This post is also available in: Italiano (Italian)
Donegal: two ghosts
It was a blue decaying building. Its guest rooms, its restaurant and its pub were dusty and long since abandoned. Outside its signs appeared faded and an enclosure prevented you from entering.
“Could I have an Hop House, please?”
“We don’t have it.”
“Then a Smithwicks.” The bartender pulled the pint and put it on the counter.
“Thanks.”
“Where have you been in this rainy, windy, cold, sunny and warm day?” A smile appeared on the face of the young man seated at the counter.
“In lots of places” he said “but some but some I liked more than others.”

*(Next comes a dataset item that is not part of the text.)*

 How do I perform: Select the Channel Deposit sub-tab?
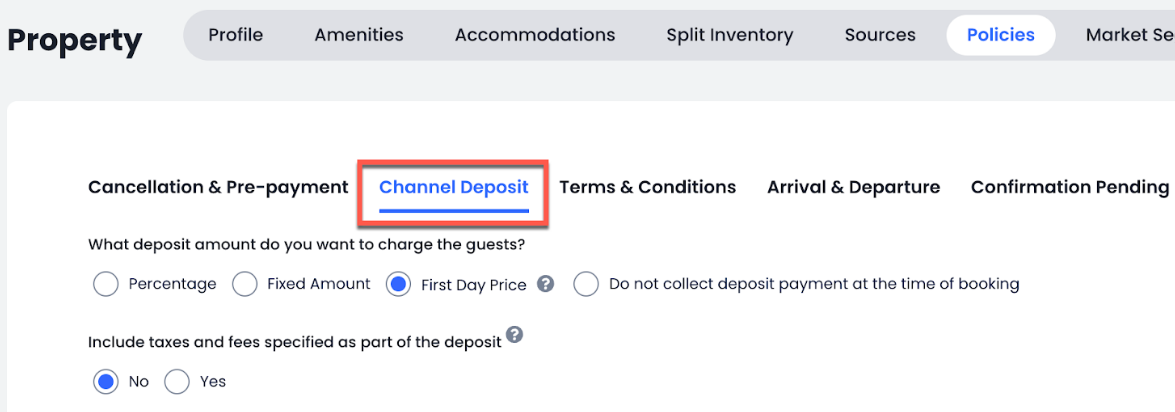[454, 187]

Like Horn Head. That part of the day the sun was shining, the clouds ran around it and the sea had the same light blue as the sky. The sky was so clear that I could see Tory Island.”
“Tory Island.”
“Yes, the ancestor island which host that f…..g Fomorian.”
“Thank God there was Lúg.”
“Yes, Lúg, who hit Balor in his one eye and killed him… his grandfather… can you imagine?”
“No.”
“Anyway, speaking about tales, I saw the Doe Castle. Did you know, Each castle has its own tragedy and this has its own as well. The story says that Aileen Mac Sweeney, the owner’s daughter, fell in love with Turlough O’Boyle, the son of her father’s bitter enemy. A kind of Irish Romeo and Juliet. When her father found out, he kidnapped the poor guy and he tortured him until he died. From the pain, she killed herself by throwing herself out the castle window.”
“Tragic.Poor guys.”
“Eh but I saw them! They were on a boat, they were smiling and rowing together!”
“it seems that’s a good end to the story.”
“Absolutely yes.” He took a break to drink his beer and then he went on “and the lighthouse?”
“Which lighthouse?”
“The Fanad Head lighthouse! Beautiful. It was built after the shipwreck of the HMS Saldanha in the waters of Lough Swilly in 1812. The ship hit the rocks, its hull broke in two and was swallowed by the waves. Over 200 people died. The captain was found on the beach but he died after someone tried to come back him to life with whiskey; soon after, someone else accidentally shot at what turned out to be the captain’s parrot.”
“With Whiskey.”
“Yes, if he hasn’t come back to life with whiskey, he was very sick.”
“Indeed he died.”
“Anyway, there is another tale about that lake. It was the 23rd of January 1917 when the HMS Laurentic left Liverpool with, as well as the crew, a secret load of 43 gold bars on board.”
“Interesting”.
“On the 25th of January 1917 the ship stopped at Buncrana military base because some passenger were sick and then, it left in the afternoon. When the ship was on route to Fanad Head, it hit a mine on Lough Swilly. It was the explosion of the second mine combined with the darkness of that day, which made the captain and the survivors decide to abandon the ship. The ship quickly sank and the castaways began to row towards the lighthouse; unfortunately not everyone survived the low temperature. There were 475 people on board but only 121 survived. The best divers were asked to recover the gold. The recovery was carried out from 1917 to 1924 and then stopped (the cost was too high), the last was carried out in 1934. It would seem that there are still 20 bars missing.”
“Weren’t there 22?”
“It depends on the historical source… however, from the 25th of January 2017 the remains are protected by UNESCO and considered a cemetery of the First World War… I don’t think we can disturb the place by hunting for gold bars.”
“And then we would need to be professional divers.”
“Without considering, my dear friend, that by now we will do nothing about it.”
They laughed together at the stroke of midnight; as they slowly disappeared.
They would meet there the next day, for other pints, for other travel stories.